## Brief
Extract each line of the rows below that contains the string "Task".
start Given records
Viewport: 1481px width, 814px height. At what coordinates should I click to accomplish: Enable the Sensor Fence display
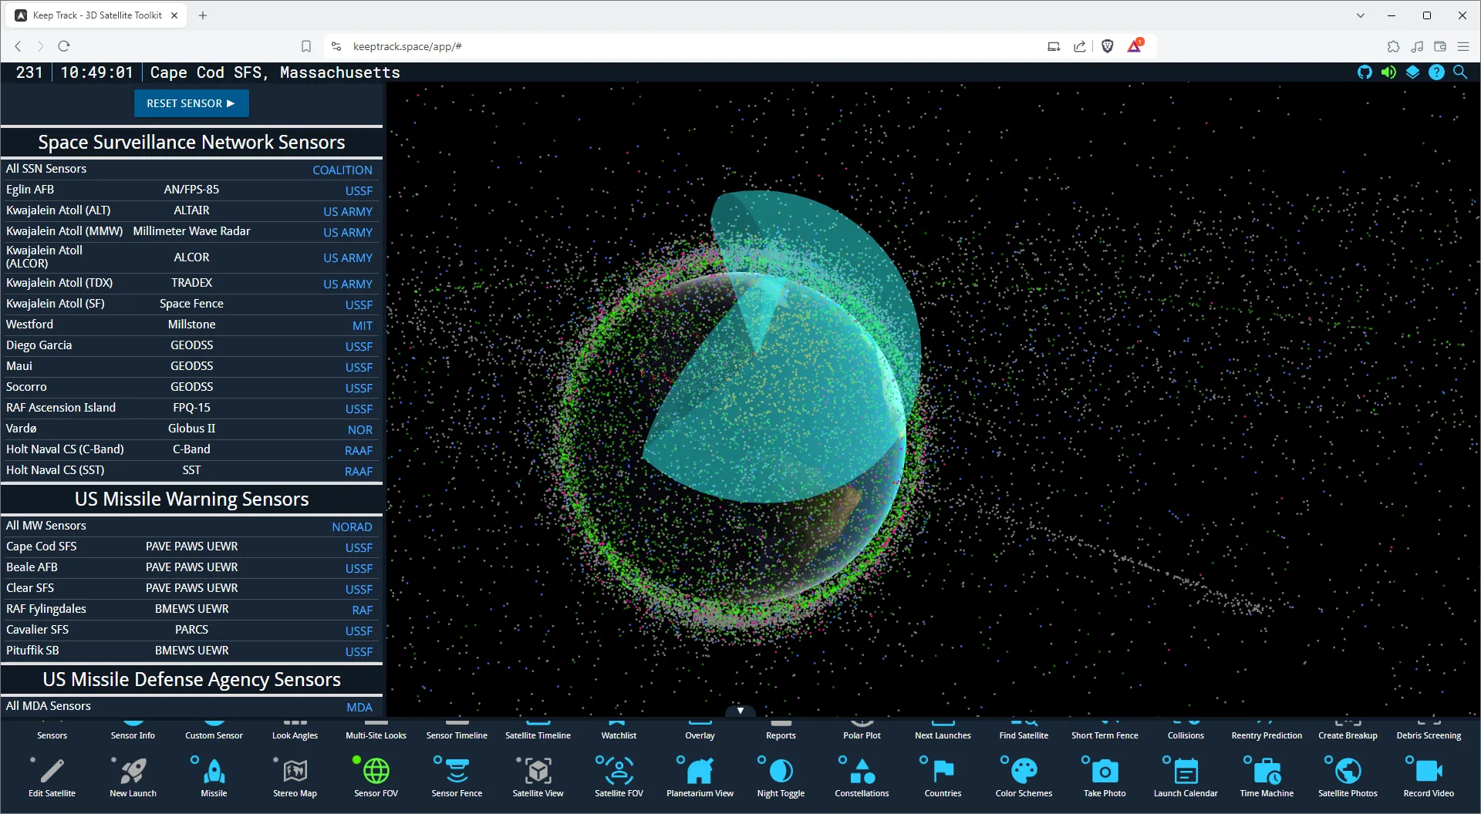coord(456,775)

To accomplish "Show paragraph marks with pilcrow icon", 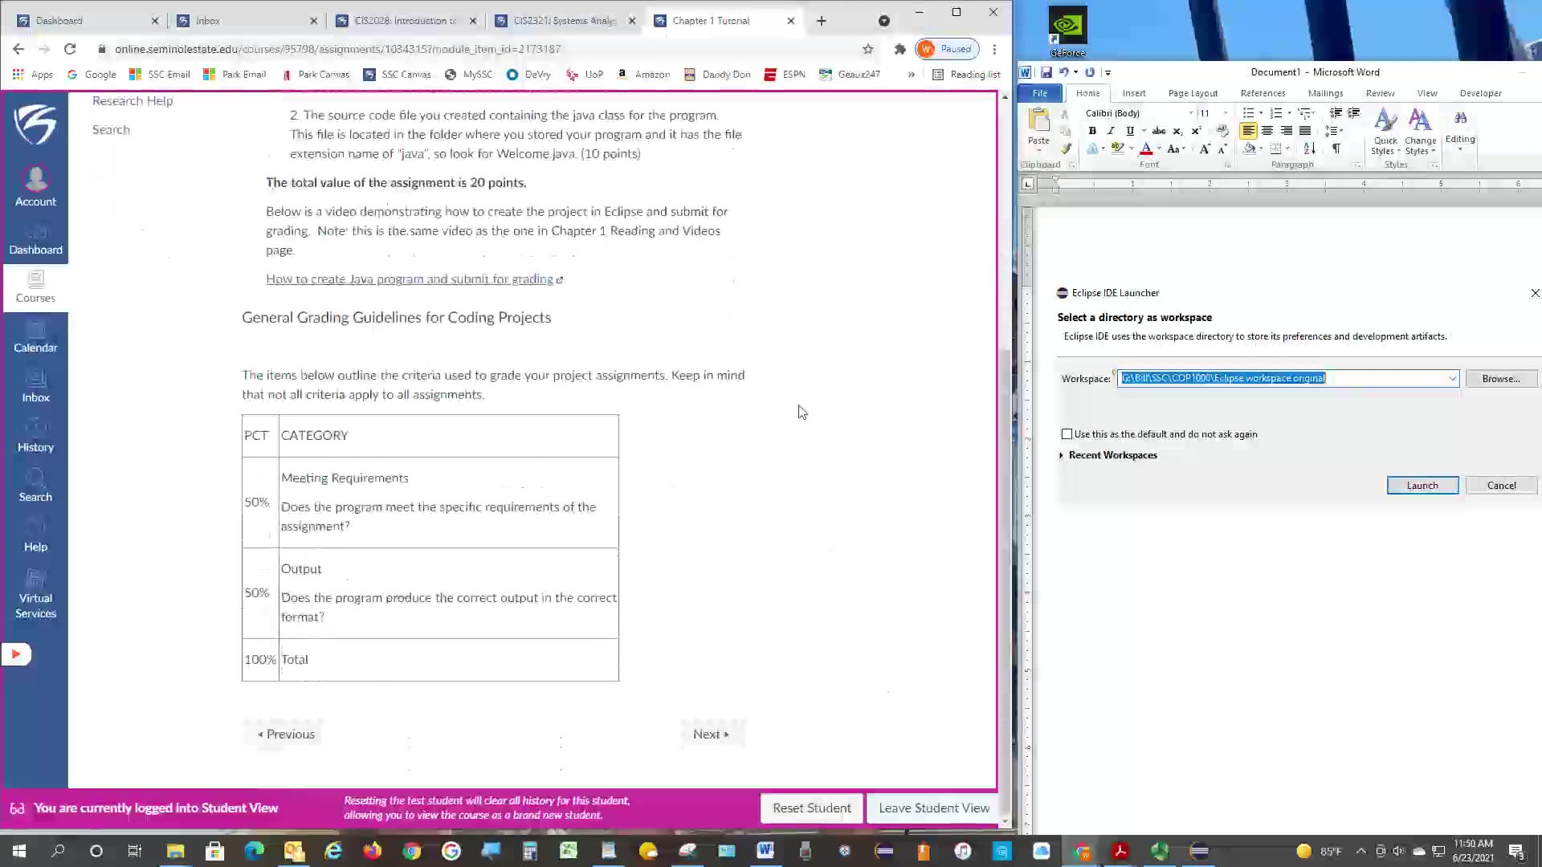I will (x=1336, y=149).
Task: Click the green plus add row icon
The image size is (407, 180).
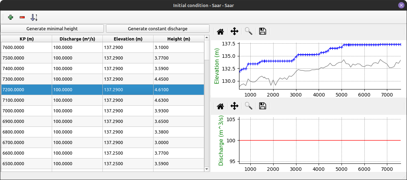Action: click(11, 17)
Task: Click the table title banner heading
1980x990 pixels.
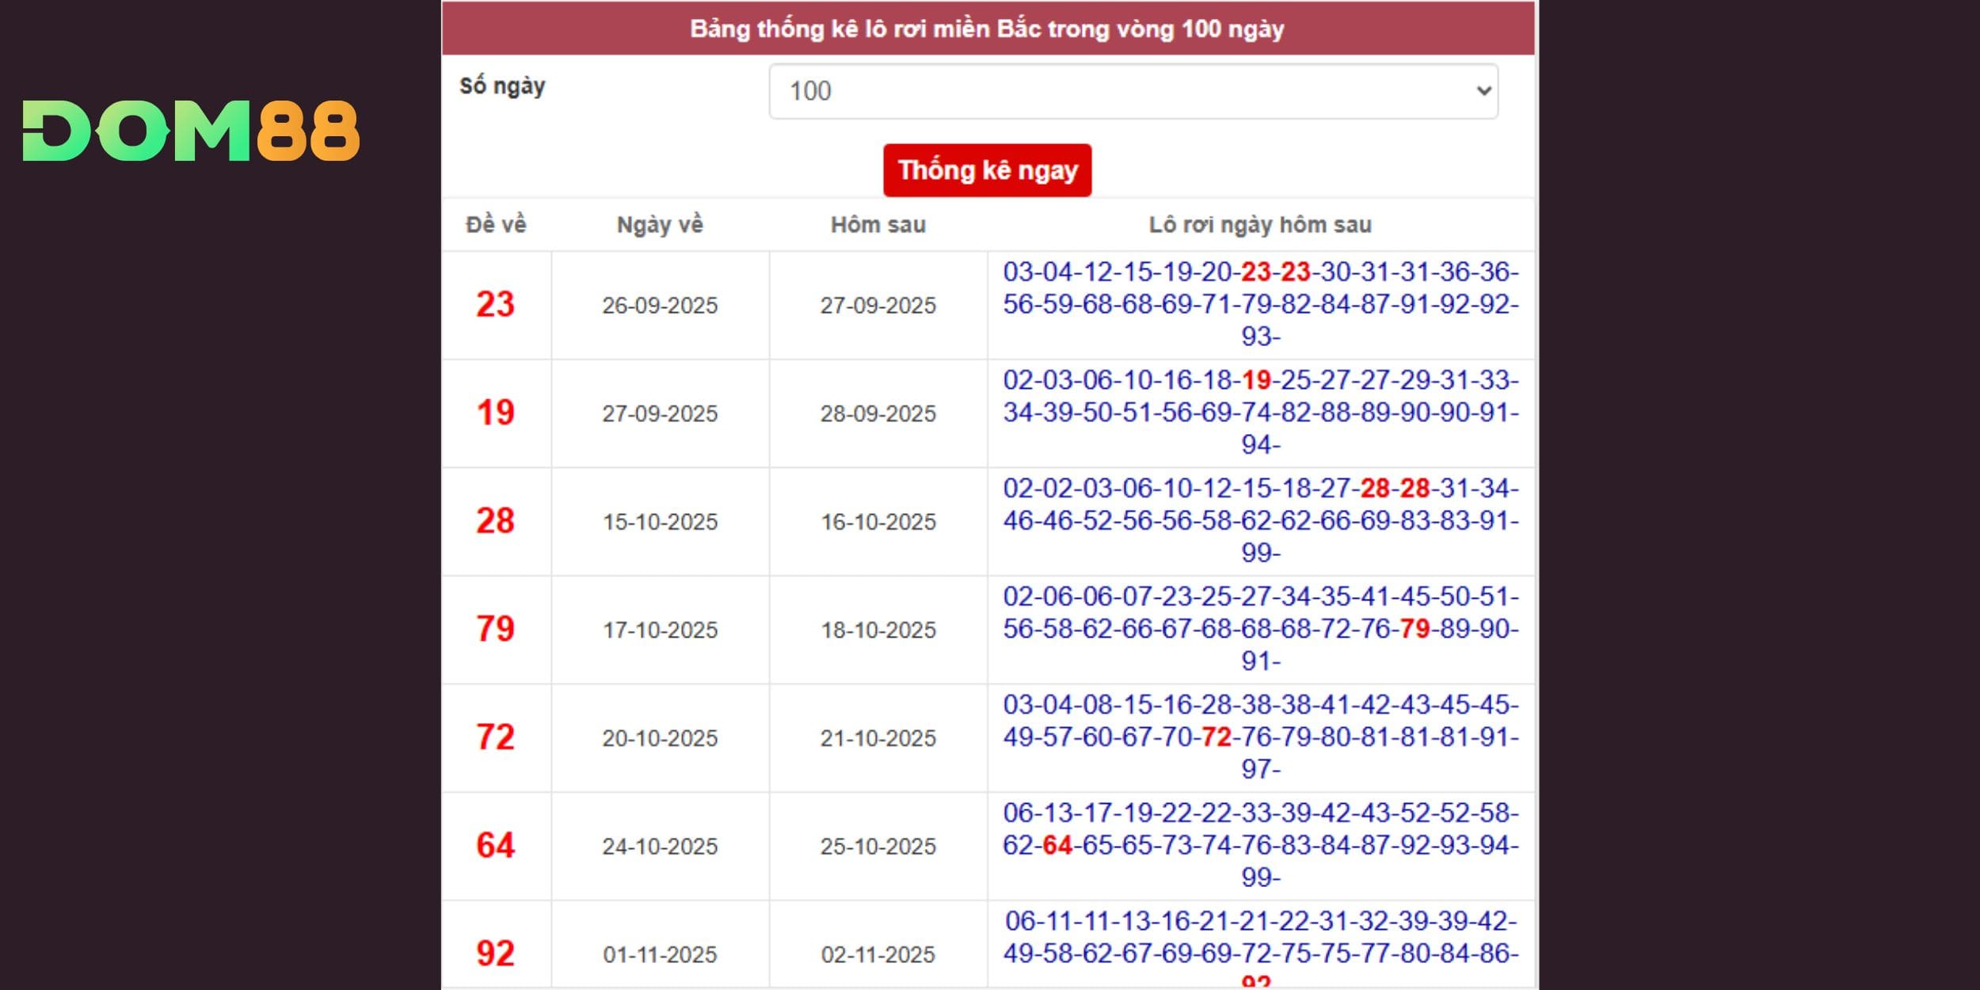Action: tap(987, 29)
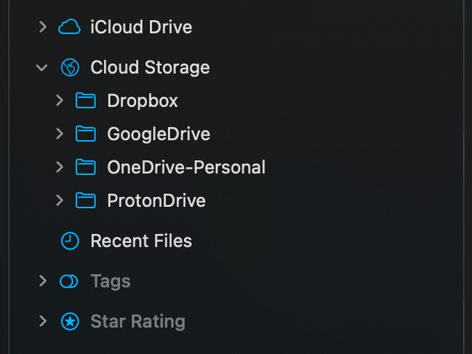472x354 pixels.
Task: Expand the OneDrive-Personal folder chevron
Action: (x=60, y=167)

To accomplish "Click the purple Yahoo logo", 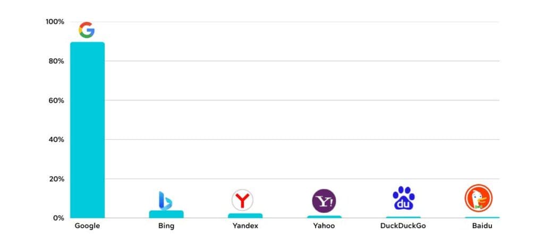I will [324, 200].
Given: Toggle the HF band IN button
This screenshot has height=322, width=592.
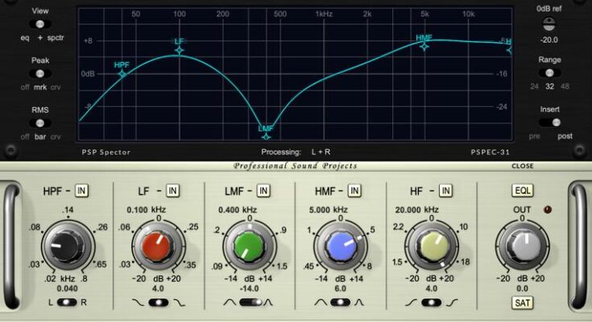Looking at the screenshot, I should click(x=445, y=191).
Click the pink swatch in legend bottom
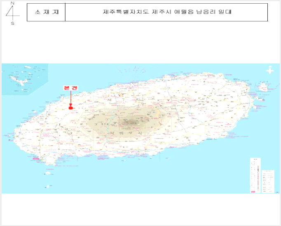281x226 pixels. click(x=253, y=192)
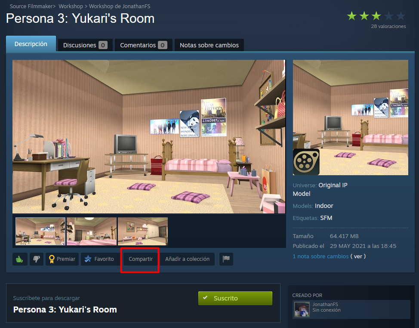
end Given records
## Worked solution
Task: Click the green plus add row icon
Task: Click the table title banner heading
Task: Expand the OneDrive-Personal folder chevron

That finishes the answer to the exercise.